For me, this sort of faking it is most expressed in the realm of geekiness. Like NHL aficionado-hopefuls might bluster their way through a conversation with a hardcore puckhead by mumbling about Gretzky, Lemieux, and Crosby — and how much the Oilers are struggling — I can talk to diehard Whovians with a certain amount of confidence about weeping angels and fish fingers with custard even though I’ve only seen exactly one episode of Doctor Who. The same goes for Supernatural fans (I just mumble something about Destiel), Attack on Titan fans (just hum the theme song), and Big Hero 6 fans (gush about how cute Baymax is and you’ll be fine) even though I’ve only seen fractions of each source material. I call this phenomena “nerd osmosis” — where you just kind of absorb the information of the general group around you, because there is no way you could possibly know every single fandom that is represented on Tumblr or at Comic-Con.
So to E.D. Hirsch I would say: I don’t think Cultural Literacy exists. At least, not in the way he pictured it. I don’t know if the idea of being culturally literate has changed or the culture to which we are literate has changed, but there seems to exist a disconnect nevertheless.
Part of this is just me playing devil’s advocate. Because, as my friends joke, being a Reamer means communicating almost exclusively in M*A*S*H, Psych, School of Rock, and Disney movie quotes — with a good bit of misappropriated song lyrics thrown in. So how do I reconcile the part of me that instinctively rejects E.D. Hirsch’s assertions on the basis that they seem pretentious with the part of me that can recognize references to Romeo and Juliet and connect the suffix in Gaza-gate to the original Watergate scandal?

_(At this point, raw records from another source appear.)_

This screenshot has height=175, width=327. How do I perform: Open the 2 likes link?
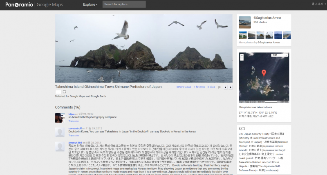point(211,87)
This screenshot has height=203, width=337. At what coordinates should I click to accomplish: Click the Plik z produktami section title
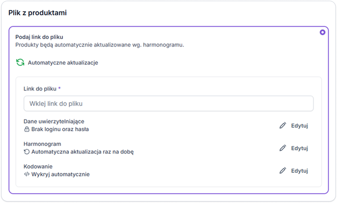[38, 13]
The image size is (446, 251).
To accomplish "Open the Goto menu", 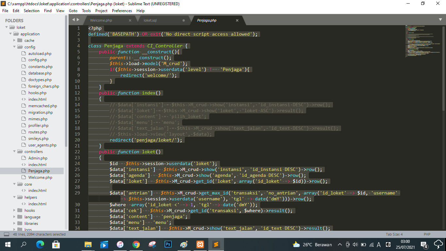I will [x=73, y=10].
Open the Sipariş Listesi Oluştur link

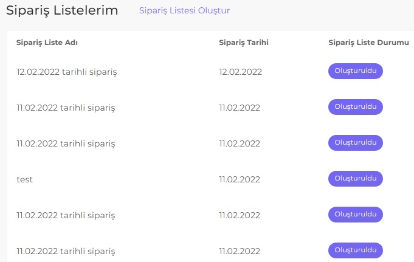(184, 10)
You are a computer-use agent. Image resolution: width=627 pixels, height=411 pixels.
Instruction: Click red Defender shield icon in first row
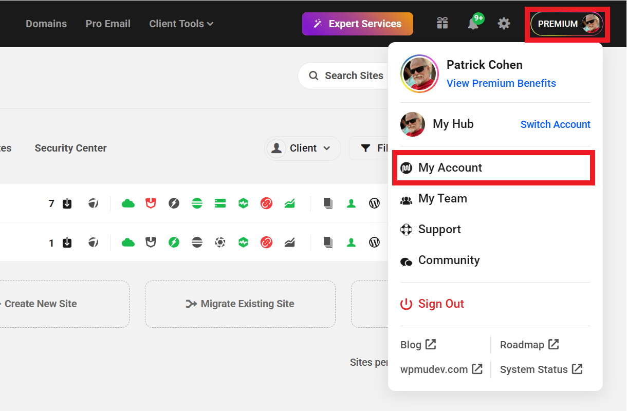pos(151,203)
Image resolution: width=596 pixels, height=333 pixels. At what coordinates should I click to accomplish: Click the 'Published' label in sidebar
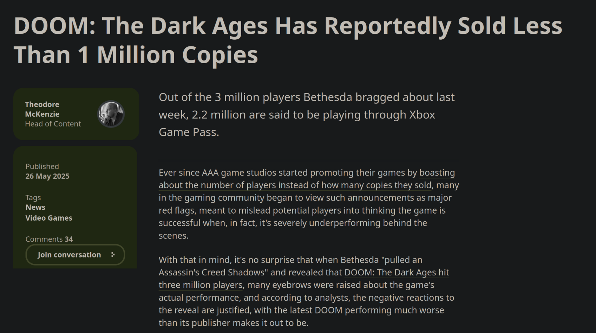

I would offer an amendment to E.D. Hirsch and tell him that the loss of culture is natural. Victorians, who produced a very finite amount of information and had a very finite idea of what an education or educated person looked like, would have a much easier time of mastering the culture. Nowadays, the idea of cultured person is much harder to define because the culture is harder to define and quantify. This is the information age but there is only so much information a person can reasonably be expected to remember. And each new generation has it worse than the one before because they have even more details to deal with. The globalization of culture via the internet and the increasing ease of international culture also further blends the idea of American culture with other cultures. As Greenfield puts it:
So here we are, desperately paddling, making observations about pop culture memes, because to admit that we’ve fallen behind, that we don’t know what anyone is talking about, that we have nothing to say about each passing blip on the screen, is to be dead.